It is pretty common knowledge by now that I have written a book called Tales From The Dry Side: The Personal Stories Behind The Autoimmune Illness Sjögren’s Syndrome. It is a compilation of thirteen personal stories told by people with Sjögren’s syndrome. I am attempting to self publish the book through a company called Outskirts Press and I am doing a funding campaign through Kickstarter.com in order to get the book published.
Kickstarter works as a rewards system funding platform which means that financial contributors can elect to receive a reward from the author based on their donation level. Rewards start at $25 but the minimum donation is only $1.00. In order to donate you must sign up on Kickstarter and have an Amazon account because Amazon handles the money exchange at the end of the project which in this case is August 3rd at 5:30pm. If you do not have an Amazon account, it is very easy to sign up for one. I have been told by contributors that the entire process takes anywhere from 2-10 minutes depending on whether or not you have an Amazon account. Your credit card (via Amazon) does not get charged unless I raise the entire $7000 by August 3rd. if I do not raise the entire amount, you get charged nothing. You can read more about the book and the Kickstarter campaign on my Kickstarter page by clicking HERE.
To date, 43% of the funds needed have been raised. There are twenty more days to raise the money.
A lot of people have put a lot of hard work into these stories and into trying to get this book published. If you think you might be interested in donating but are not quite sure, the following is an excerpt from chapter 13 of the book entitled “Christine”:
“Optimism is the faith that leads to achievement. Nothing can be done without hope and confidence.” ~ Helen Keller
I clearly remember the day it all started. It was the week between Christmas and New Year’s 2008. I tried to get out of bed and all I felt was terrible pain in my ankles and wrists. It was like someone was chiseling through my joints. I had never experienced anything like this pain before and it didn’t make sense because the previous day, I had been fine. I got out of my bed and found it difficult to even move my legs. This was only the beginning of my journey. The journey that changed my life forever.
I tell my doctors that this is when my Sjӧgren’s symptoms started but looking back, I am not so sure that is accurate. I had been plagued for almost a year before this with left hip pain that was finally diagnosed as sacroiliac (SI) joint dysfunction and was permanently relieved by a steroid injection into the SI joint. My ophthalmologist had noticed two years prior that my eyes were starting to become dry and had suggested using eye drops. I blew off this suggestion. What was a little eye dryness anyways? I didn’t even notice it. Oh, what I used to take for granted.

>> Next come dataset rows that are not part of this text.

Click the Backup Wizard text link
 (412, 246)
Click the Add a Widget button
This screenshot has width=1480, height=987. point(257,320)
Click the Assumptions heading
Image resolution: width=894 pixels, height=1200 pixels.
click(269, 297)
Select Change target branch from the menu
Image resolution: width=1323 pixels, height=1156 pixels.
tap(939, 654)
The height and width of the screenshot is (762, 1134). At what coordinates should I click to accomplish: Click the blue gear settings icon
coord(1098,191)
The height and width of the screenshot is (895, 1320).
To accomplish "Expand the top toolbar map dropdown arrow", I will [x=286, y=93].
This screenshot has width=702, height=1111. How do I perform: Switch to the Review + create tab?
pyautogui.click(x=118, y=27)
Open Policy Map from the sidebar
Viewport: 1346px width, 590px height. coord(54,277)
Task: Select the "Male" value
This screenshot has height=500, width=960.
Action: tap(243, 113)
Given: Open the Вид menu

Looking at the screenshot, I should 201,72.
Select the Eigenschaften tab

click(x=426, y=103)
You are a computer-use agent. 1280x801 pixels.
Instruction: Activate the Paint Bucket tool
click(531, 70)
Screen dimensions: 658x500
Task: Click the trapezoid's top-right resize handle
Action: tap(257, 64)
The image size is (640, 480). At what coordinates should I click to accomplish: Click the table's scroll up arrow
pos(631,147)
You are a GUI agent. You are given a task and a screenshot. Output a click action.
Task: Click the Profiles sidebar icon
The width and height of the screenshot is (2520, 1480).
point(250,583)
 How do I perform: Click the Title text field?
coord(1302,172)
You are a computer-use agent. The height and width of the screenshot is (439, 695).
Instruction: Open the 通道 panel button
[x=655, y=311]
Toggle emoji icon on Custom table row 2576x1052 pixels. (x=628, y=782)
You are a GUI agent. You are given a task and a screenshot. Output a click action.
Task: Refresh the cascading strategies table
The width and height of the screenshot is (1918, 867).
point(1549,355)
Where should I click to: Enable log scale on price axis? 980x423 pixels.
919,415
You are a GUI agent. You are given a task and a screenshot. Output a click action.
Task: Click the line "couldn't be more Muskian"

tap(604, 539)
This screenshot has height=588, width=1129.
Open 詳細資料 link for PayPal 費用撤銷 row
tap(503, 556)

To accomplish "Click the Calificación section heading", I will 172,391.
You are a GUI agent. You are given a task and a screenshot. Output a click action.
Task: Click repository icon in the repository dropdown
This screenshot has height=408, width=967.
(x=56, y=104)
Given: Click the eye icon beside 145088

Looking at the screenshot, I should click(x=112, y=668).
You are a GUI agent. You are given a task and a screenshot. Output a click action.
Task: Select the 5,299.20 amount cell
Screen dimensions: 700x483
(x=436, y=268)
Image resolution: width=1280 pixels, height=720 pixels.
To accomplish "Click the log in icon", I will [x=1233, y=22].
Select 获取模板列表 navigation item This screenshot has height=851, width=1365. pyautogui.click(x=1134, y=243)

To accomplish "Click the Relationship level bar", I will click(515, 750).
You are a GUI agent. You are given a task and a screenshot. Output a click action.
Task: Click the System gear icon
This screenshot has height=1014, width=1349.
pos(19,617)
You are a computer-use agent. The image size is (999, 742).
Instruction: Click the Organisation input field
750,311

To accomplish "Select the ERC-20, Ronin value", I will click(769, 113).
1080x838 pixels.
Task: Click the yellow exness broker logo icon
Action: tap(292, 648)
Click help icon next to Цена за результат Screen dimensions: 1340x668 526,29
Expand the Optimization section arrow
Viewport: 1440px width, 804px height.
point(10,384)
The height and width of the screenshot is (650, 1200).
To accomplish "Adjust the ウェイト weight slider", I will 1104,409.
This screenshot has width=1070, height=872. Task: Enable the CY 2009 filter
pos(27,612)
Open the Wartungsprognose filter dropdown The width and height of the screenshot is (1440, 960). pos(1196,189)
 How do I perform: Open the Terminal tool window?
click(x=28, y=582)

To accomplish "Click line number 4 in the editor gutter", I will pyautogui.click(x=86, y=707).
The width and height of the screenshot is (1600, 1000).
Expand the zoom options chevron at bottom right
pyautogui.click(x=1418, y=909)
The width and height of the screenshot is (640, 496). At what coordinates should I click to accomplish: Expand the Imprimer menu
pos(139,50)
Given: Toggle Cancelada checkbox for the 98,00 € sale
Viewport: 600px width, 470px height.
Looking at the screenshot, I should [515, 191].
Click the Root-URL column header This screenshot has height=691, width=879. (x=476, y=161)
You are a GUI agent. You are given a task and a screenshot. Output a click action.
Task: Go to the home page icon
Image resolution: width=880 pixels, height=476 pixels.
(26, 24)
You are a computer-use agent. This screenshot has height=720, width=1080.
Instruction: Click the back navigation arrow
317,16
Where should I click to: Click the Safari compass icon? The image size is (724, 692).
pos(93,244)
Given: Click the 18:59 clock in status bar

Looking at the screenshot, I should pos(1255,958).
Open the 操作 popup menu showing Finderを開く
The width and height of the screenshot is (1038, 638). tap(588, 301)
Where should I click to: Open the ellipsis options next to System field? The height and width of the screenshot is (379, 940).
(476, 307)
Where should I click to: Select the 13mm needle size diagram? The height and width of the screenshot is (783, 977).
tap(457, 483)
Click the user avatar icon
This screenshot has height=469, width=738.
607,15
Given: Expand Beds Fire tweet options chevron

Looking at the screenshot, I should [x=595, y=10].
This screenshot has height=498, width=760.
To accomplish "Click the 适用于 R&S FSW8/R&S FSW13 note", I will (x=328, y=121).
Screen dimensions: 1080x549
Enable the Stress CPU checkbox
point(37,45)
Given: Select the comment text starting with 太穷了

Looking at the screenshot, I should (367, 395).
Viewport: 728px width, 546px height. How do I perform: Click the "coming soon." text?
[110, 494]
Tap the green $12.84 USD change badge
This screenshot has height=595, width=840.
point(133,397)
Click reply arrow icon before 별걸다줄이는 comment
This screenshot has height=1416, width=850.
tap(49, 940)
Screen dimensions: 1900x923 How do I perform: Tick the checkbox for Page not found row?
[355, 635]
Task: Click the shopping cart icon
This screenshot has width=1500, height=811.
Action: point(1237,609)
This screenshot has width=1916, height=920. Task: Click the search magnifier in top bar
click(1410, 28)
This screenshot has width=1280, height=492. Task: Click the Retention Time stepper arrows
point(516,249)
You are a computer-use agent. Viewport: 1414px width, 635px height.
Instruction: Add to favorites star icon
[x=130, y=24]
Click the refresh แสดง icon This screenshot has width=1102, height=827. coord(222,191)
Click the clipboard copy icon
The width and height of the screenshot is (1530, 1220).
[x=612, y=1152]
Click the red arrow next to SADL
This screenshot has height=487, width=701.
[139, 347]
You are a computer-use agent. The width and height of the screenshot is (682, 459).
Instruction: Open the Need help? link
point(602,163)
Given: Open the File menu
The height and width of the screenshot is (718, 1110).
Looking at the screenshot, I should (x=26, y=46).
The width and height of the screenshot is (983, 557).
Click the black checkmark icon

I was thirty-six years old at the time the joint pain started, was married with no children. I owned a home, and worked as a pediatric nurse at a children’s hospital in Connecticut. Up until this point I had a complicated medical history as I was diagnosed and successfully treated for Hodgkin’s lymphoma at twenty-four years old, had undergone a cardiac ablation for a heart arrhythmia at thirty-one, and was also diagnosed with a blood clotting disorder called Factor V Leiden. I also had hypothyroidism. I truly believed that this sudden onset of joint pain was just another issue to be dealt with and resolved.
I sought out medical help right away for the joint pain as I was finding it difficult to walk and use my hands. My primary care doctor at the time worked me up for every possible thing she could think of including celiac disease, Lyme disease, other autoimmune diseases, the list went on and on. Tests and labs came back negative. My pain got worse and on top of it, I started to become more and more tired. Not your typical I didn’t sleep enough tired but rather that body numbing fatigue that makes every activity and movement difficult. I was sent to see other specialists including an endocrinologist and a rheumatologist but nothing could be found. This went on for months and months. Doctor after doctor visit, I would leave in tears and feeling frustrated.
I had a great amount of confidence in the doctor, a physiologist, who had diagnosed and treated my SI joint dysfunction and I sought his help. He decided to do a five day course of steroids (prednisone) and all of a sudden, I was a new person. At this point, as a nurse, I was convinced that I had an autoimmune disorder but I was assured over and over again by several rheumatologists, three of them in all, that I did not, despite my positive response to the steroids.
As time passed, my list of puzzling symptoms increased significantly. Respiratory difficulties landed me in the emergency room or admitted to the hospital. I experienced severe joint pain, numbness and tingling in my legs and hands, voice hoarseness, rashes, chills, severe fatigue, abdominal pain, and ulcers in my nose. Yet no one could tell me what was wrong with me because for the most part, my labs and tests were normal. I also had a relatively recent history of depression and anxiety, now thought to possibly be Sjӧgren’s related, and it was suggested that the root of my problems was psychiatric and not physical. It still saddens me to this day that no one thought it might be the other way around.